** TEXT SEGMENT **
=== Section Start ===

May 20, 2024
Investment

JPMorgan Chase got a boost in Q1 from a rebound in investment banking


JPMorgan Chase

JPMorgan Chase CFO Jeremy Barnum said on the company’s first-quarter earnings call Friday that the bank had seen good momentum in investment banking, but was still cautious going forward.

JPMorgan Chase has started to break out of the investment banking slump that hit the entire industry last year, though it continues to wait out a merger-and-acquisition market that remains largely stalled.

The $4.1 trillion-asset bank raked in $2 billion of investment banking revenue during the first quarter, up 27% year over year, as it took advantage of fees from equity and debt market activity that offset milquetoast deal action.

“We were happy to see the good results in investment banking this quarter, quite strong,” Chief Financial Officer Jeremy Barnum said Friday during a call with reporters.

At the same time, JPMorgan expressed caution about the outlook for investment banking due to regulatory headwinds on merger activity and economic factors that could put pressure on markets.

Mark Narron, senior director at Fitch Ratings, said in an interview that investment banking is helping banking industry revenue, and capital markets activity could contribute to a better-than-expected year for fee income at banks.

Like JPMorgan, Wells Fargo on Friday reported promising quarterly results from its investment banking business, fueling a turnaround story that CEO Charlie Scharf has been working on for years. Most recently, Wells hired Doug Braunstein, who previously worked with Scharf at JPMorgan, to strengthen its corporate and investment banking division.

Wells Fargo CFO Mike Santomassimo said on the bank’s earnings call Friday that all of its investment banking products saw increased activity during the first quarter, earning $474 million in revenue, up 24% from the previous quarter. The performance in investment banking helped pad the company’s overall banking revenue, given decreases in lending and treasury management.

=== Section End ===

** ASSIGNED TASK **
Extract the passage of the JPMorgan Chase article from "JPMorgan Chase CFO" up to and including "milquetoast deal action.", keeping every word unchanged.

** Stored data entries **
=== Section Start ===

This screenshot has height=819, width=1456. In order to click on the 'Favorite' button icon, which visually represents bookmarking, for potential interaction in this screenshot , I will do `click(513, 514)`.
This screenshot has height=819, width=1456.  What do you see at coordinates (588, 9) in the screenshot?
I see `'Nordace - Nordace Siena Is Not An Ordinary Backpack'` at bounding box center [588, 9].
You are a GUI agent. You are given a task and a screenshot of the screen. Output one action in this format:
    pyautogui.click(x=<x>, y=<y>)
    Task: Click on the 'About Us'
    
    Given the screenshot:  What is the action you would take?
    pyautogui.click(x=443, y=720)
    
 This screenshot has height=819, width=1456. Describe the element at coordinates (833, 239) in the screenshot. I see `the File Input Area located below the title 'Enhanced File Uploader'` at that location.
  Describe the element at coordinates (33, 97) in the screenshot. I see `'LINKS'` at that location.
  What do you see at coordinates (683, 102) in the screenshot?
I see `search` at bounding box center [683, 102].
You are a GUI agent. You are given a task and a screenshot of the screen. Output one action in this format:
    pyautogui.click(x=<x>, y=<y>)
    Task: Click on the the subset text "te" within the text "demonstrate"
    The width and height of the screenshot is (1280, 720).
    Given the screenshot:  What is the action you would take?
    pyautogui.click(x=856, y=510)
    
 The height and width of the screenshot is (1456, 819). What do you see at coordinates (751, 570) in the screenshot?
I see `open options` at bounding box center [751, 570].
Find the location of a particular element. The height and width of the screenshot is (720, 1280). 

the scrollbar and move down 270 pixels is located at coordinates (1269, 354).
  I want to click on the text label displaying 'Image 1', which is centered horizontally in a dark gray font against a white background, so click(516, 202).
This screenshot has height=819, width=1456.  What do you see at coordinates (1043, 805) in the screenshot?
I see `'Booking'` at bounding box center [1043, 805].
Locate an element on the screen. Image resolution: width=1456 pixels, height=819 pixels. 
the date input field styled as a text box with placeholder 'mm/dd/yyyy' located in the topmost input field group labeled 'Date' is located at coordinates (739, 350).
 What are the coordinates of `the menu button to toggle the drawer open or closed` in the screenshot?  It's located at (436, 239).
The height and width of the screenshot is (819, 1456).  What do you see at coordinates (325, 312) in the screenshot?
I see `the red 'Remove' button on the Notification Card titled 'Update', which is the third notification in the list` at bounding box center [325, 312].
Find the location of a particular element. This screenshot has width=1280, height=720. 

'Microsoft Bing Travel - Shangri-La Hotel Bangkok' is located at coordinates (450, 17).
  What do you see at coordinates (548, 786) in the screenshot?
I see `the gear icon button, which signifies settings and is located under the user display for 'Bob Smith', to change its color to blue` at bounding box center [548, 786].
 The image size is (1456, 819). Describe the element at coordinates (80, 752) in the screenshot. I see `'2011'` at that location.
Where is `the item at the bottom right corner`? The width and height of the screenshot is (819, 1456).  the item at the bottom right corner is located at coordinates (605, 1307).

=== Section End ===

** SOLUTION TO THIS EXERCISE **
JPMorgan Chase CFO Jeremy Barnum said on the company’s first-quarter earnings call Friday that the bank had seen good momentum in investment banking, but was still cautious going forward.

JPMorgan Chase has started to break out of the investment banking slump that hit the entire industry last year, though it continues to wait out a merger-and-acquisition market that remains largely stalled.

The $4.1 trillion-asset bank raked in $2 billion of investment banking revenue during the first quarter, up 27% year over year, as it took advantage of fees from equity and debt market activity that offset milquetoast deal action.